Nothing contained in this Article 9 shall be construed to relieve any Interested
Shareholder from any fiduciary obligations imposed by law.
 
      SECTION 6. Severability. In the event any provision (or part thereof) of
this Article 9 should be determined to be invalid, prohibited or unenforceable
for any reason, the remaining provisions, and parts thereof, shall remain in
full force and effect and enforceable against the corporation and its
shareholders, including any Interested Shareholder, to the fullest extent
permitted by law.
 
      SECTION 7. Amendment. Notwithstanding any other provisions of this
Certificate of Incorporation, the By-Laws of the corporation or applicable law
the affirmative vote of 80% of the votes of the then outstanding Voting Stock
voting together as a single class, shall be required (a) to amend, modify or
repeal this Article 9, (b) adopt any provision to this Certificate of
Incorporation of By-Laws which is inconsistent with this Article 9, or (c) prior
to the fixing by the
Board of Directors of any right or preference of any series of Preferred Stock
which is inconsistent with the provisions of this Article 9."

(Problem statement)
Return, word for word, the stretch of the Article 9 excerpt above that begins at "SECTION 6. Severability." and stops after "permitted by law.".

Item position entries:
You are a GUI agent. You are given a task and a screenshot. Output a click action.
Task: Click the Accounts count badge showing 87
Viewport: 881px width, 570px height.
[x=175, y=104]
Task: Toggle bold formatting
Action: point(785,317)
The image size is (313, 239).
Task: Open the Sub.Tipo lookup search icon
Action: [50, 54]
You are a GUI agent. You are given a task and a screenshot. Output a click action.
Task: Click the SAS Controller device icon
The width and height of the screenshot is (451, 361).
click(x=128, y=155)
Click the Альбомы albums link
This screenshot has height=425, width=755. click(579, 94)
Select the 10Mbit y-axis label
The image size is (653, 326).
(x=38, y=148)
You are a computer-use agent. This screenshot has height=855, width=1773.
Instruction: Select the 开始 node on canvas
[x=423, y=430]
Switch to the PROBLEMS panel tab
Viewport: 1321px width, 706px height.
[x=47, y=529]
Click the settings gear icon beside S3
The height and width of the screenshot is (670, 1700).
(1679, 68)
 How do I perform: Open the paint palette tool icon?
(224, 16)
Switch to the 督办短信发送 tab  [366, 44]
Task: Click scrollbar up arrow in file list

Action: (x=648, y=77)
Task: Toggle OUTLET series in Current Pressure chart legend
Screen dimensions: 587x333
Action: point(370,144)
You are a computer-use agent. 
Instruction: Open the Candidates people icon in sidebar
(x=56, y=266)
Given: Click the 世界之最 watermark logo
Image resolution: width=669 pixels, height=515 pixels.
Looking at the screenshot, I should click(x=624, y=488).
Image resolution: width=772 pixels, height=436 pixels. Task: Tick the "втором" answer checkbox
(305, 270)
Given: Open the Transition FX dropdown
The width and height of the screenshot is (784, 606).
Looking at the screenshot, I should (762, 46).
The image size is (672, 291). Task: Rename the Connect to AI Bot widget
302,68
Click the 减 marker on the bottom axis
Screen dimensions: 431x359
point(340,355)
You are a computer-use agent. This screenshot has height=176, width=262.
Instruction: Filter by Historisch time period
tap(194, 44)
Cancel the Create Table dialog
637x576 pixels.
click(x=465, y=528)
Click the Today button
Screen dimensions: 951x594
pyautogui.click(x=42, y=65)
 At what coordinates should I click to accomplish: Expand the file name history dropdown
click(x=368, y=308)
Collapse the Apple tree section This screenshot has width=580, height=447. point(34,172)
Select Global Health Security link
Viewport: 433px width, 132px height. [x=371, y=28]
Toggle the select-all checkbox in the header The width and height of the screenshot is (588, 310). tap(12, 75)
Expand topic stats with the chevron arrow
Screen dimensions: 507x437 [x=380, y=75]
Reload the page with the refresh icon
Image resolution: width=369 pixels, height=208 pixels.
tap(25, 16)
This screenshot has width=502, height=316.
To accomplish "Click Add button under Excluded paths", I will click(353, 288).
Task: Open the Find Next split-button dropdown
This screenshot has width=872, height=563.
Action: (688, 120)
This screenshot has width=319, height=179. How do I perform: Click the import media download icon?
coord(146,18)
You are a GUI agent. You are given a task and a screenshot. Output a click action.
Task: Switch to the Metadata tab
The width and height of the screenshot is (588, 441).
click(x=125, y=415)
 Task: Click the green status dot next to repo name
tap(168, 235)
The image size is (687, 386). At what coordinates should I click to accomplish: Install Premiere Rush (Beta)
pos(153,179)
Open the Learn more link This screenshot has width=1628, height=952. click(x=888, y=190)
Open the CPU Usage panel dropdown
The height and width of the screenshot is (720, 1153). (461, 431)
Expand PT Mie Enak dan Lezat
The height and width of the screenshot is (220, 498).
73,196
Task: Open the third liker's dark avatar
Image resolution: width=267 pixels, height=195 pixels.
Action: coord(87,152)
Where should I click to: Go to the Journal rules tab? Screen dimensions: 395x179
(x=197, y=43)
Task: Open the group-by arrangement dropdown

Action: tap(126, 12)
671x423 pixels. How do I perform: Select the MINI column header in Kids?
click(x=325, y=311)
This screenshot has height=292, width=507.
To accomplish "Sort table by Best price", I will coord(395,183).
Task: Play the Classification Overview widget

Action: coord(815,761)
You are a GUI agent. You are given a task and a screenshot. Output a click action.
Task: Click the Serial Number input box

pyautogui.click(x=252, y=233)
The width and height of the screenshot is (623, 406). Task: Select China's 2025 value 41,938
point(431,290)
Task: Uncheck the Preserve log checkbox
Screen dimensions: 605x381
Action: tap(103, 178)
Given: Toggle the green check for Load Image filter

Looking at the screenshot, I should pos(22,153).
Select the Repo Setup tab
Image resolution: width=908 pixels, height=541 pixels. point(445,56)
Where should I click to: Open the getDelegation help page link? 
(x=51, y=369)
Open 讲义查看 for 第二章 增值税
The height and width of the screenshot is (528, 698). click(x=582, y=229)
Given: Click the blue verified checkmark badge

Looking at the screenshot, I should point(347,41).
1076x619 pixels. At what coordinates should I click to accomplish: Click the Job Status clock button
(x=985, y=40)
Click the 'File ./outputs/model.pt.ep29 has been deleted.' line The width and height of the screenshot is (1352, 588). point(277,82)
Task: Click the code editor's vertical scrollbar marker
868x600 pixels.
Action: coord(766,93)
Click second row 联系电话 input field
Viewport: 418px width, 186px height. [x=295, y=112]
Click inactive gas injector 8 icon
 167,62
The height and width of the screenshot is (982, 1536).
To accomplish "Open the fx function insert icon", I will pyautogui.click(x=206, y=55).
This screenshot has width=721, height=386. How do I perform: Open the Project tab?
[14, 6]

(Reply to the exercise)
SECTION 6. Severability. In the event any provision (or part thereof) of
this Article 9 should be determined to be invalid, prohibited or unenforceable
for any reason, the remaining provisions, and parts thereof, shall remain in
full force and effect and enforceable against the corporation and its
shareholders, including any Interested Shareholder, to the fullest extent
permitted by law.